16. Paragraph 234 of AS says
In our conclusions, we refer throughout to a single male in good health as this is the primary group of people under consideration in this appeal and reflects the position of this particular Appellant. It is uncontroversial that a person who is in good health or fit and able is likely to have better employment prospects, particularly given the availability of low or unskilled jobs involving manual labour in Kabul. We were not provided with any specific evidence of the likely impact of poor physical or mental health on the safety or reasonableness of internal relocation to Kabul but consider it reasonable to infer that this could be relevant to the issue and the specific situation of the individual would need to be carefully considered.
17. The decision in AS was not available until 3 months after the Judge's decision was promulgated. The guidance given in AS creates difficulty with the Judge's findings at [43]. There was clear evidence before the Judge of the appellant's mental health condition. The Judge manifestly considered the evidence in relation to articles 3 and 8 ECHR grounds of appeal, but no consideration of the effect of the appellant's mental disorder will have on the viability of internal relocation is given at [43] of the decision. AS says that consideration of poor mental health is relevant to the consideration of viability of internal relocation.
18. The absence of relevant considerations is a material error of law. I therefore set the decision aside.
19. I consider whether I can substitute my own decision but find that I cannot the because further fact-finding is necessary.
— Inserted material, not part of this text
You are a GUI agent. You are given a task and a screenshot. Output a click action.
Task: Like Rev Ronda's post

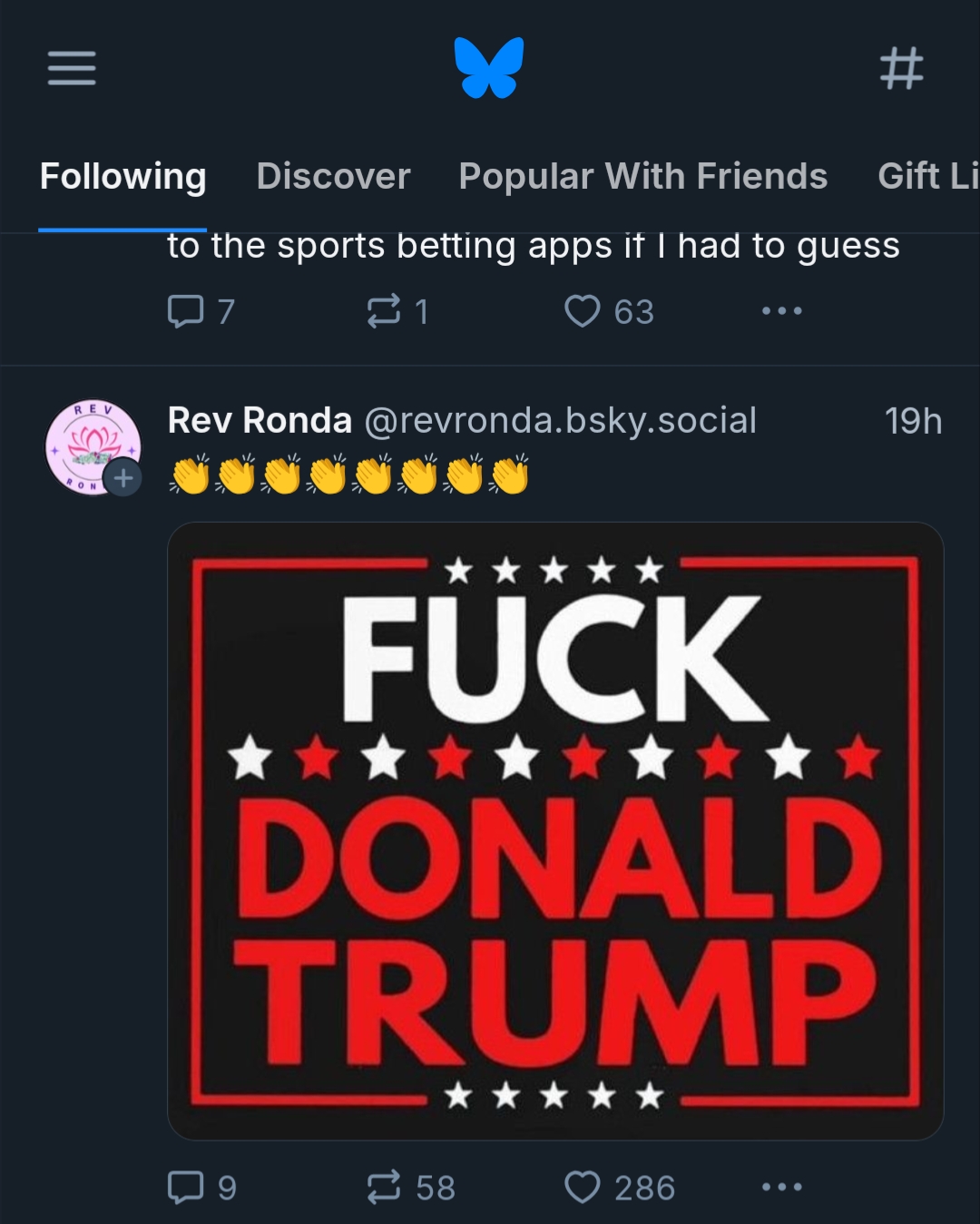point(583,1187)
Remittal to First-Tier Tribunal
20. Under Part 3 paragraph 7.2(b) of the Upper Tribunal Practice Statement of the 25 th of September 2012 the case may be remitted to the First-tier Tribunal if the Upper Tribunal is satisfied that:
(a) the effect of the error has been to deprive a party before the First-tier Tribunal of a fair hearing or other opportunity for that party's case to be put to and considered by the First-tier Tribunal; or
(b) the nature or extent of any judicial fact finding which is necessary in order for the decision in the appeal to be re-made is such that, having regard to the overriding objective in rule 2, it is appropriate to remit the case to the First-tier Tribunal.
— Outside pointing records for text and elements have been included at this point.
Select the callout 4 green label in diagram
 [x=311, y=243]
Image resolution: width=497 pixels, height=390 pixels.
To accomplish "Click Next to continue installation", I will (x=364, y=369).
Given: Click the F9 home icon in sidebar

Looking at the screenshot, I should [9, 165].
21. In this case I have determined that the case should be remitted because a new fact-finding exercise is required. None of the findings of fact are to stand and a complete re hearing is necessary.
22. I remit the matter to the First-tier Tribunal sitting at North Shields to be heard before any First-tier Judge other than Judge Buchanan.
Decision
23. The decision of the First-tier Tribunal is tainted by material errors of law.
24. I set aside the Judge's decision promulgated on 09 February 2018 . The appeal is remitted to the First-tier Tribunal to be determined of new.